** Opening Excerpted passage block **
I guess that’s a- that’s kind of yeah, really good next steps, or even things for educators to consider just being able to give that flexibility to students. And I guess I’ll do a follow up to that statement and ask you, you know, based on this work that the two of you have done, have you been able to kind of pull out any advice or tips for students, maybe we’ll start with students and then go to educators and just how to thrive in this environment during this time when they’ve had to quickly adapt and change into a new way of learning.
I guess some of the things that I’ve noticed with the students is encouraging them to get to know their fellow students in an online forum. So often sending pairs or smaller groups out to different breakout rooms as if they were together. So that they can share their experiences and be a bit more free speaking, obviously, working in a group of 20, or 30, you don’t get a lot of voices that will speak up. But you’ve put them into the smaller groups who found they have a lot more success in talking about what they were doing, and almost even offering them the opportunity to reflect on what was happening and what they were learning at the same time. So not maybe as prescriptive. So that, I guess they were provided an opportunity to have some applied time, but also some sharing time, so that they could be a part of the experience, not just being taught to, but be a part of it. So I think that’s something that moving forward a lot of the teaching that we do now. We make the time for that and make time for the students so that they can have the experience while they’re online, maybe sitting in another country and not feeling so isolated.
Are you seeing that students are enjoying this way of learning more than in the classroom? I don’t know if you have any anecdotes?
I think summer. Yeah, but some aren’t. The ones that I guess I having more difficulty are our international students. And I don’t know if- if you feel that I’ve got a thick accent and hard to understand or not. But certainly, if you’re new to Australia and new to the accent, then the- in the classroom rather than online, you pick up the accent and the language a little bit more easily. And it does help them I guess, to settle in a new country and make new friends when they’re seeing them face to face.
Absolutely, I guess yeah, flipping that question to the educators any kind of best practices or tips, advice that you may have thought about, or that has come from this work?
I think when we first started out, we talked a lot about it being quite one dimensional, in that we were talking to students face to face. We all worked off of learning management system anyways. So students had online components that we had already, you know, prior to this had been working on so that they had a few different things that were working. But I feel I guess the educators are now a lot more comfortable working with, yeah, more of a uni dimensional type of format or platform so that they have some, you know, synchronous or asynchronous type teaching. They also have, you know, things that they can send the students off to, but their students can come back and talk about it, reflect on it, share, share what they’re doing, but then they can sit down listen to another lecture or a mini lecture. So I think educators are being a bit more creative in how they’re presenting their materials. So it isn’t just one dimensional anymore.
Yeah, I maybe I could, if you don’t mind put the two of you on spot. Since you both are teaching at the university and have had to at least for a little while, turn to online teaching, any personal reflections that you’ve had just needing to quickly pivot? I’m assuming that you were doing most of your teaching in the classroom prior to the pandemic?
Yes and no, we had already experimented with some flipped classrooms for one of our undergraduate units.
** Closing Excerpted passage block **
** Opening Entries shown block **
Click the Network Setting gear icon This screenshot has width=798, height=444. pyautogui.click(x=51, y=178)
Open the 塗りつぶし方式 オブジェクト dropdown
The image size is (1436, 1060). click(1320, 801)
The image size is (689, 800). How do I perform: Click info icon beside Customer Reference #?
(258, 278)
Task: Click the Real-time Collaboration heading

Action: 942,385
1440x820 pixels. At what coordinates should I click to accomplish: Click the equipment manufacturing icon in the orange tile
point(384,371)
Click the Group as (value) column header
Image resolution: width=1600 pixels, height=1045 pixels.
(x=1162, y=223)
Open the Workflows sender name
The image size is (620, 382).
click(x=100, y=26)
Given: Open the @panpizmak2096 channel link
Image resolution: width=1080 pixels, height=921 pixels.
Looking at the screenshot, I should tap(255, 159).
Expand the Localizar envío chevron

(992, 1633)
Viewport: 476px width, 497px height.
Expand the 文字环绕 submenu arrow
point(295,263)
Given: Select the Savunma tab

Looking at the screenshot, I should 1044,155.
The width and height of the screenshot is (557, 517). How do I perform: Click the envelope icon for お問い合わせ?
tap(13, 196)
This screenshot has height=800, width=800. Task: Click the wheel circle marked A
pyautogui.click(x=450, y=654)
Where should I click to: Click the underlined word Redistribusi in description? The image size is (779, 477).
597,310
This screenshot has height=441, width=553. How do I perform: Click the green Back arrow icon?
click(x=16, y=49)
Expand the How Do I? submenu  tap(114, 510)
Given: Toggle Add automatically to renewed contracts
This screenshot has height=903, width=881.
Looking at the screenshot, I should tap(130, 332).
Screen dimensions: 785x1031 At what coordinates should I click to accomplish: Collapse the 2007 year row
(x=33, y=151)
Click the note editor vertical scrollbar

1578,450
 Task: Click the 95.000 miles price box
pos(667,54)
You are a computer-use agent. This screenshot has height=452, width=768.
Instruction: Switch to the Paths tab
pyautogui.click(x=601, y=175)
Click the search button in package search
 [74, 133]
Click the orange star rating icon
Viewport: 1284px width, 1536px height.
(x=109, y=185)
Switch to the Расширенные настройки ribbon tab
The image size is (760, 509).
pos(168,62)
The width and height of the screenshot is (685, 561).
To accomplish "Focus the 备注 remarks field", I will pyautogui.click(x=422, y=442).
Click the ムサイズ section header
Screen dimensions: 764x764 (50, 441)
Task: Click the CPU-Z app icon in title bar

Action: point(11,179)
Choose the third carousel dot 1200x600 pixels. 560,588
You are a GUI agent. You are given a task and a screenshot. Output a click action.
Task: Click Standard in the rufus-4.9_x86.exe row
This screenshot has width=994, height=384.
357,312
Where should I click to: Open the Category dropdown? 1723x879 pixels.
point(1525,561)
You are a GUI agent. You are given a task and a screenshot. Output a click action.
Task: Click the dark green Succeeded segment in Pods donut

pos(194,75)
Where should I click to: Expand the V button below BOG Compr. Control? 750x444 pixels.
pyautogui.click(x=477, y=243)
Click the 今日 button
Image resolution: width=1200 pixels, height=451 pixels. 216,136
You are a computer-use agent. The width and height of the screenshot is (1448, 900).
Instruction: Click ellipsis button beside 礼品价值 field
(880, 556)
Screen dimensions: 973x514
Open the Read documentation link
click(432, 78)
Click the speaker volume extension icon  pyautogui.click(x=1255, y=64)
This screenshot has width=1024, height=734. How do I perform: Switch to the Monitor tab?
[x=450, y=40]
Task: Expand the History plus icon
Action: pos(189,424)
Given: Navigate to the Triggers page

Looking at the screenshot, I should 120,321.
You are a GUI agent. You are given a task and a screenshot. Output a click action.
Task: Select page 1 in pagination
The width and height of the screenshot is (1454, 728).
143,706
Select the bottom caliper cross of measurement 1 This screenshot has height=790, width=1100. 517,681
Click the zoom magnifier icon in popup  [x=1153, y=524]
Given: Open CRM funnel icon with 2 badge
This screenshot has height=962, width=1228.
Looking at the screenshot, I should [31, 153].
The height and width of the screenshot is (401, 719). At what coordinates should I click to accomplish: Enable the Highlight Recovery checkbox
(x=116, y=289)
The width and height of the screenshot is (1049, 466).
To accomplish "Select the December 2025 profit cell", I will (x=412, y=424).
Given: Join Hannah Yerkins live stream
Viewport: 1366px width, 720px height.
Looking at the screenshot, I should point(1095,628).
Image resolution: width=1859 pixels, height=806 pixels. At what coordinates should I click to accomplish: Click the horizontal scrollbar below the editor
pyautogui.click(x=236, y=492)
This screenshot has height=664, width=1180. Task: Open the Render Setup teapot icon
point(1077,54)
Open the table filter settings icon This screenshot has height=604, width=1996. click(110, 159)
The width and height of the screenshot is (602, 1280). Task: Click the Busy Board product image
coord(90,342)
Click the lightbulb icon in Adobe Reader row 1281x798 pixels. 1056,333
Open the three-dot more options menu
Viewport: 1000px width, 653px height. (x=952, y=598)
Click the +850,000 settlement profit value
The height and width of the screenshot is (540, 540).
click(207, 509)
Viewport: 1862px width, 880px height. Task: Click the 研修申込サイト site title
** Closing Entries shown block **
Required tasks >>
a. Answer these from the interview excerpt:
(i) Which students does the speaker say are having more difficulty with online learning?
(ii) What system does the speaker say everyone already worked off of?
(iii) For what had they already experimented with flipped classrooms?
b. The interview excerpt describes educators sending students off to things. List everything it says students can then do once they come back.
c. Translate this sentence from the interview excerpt into Spanish: "So I think educators are being a bit more creative in how they're presenting their materials."

Answers for this exercise >>
a.
(i) International students.
(ii) A learning management system.
(iii) For one of their undergraduate units.

b.
- Talk about it
- Reflect on it
- Share what they're doing
- Sit down and listen to another lecture or a mini lecture

c. Así que creo que los educadores están siendo un poco más creativos en la forma en que presentan sus materiales.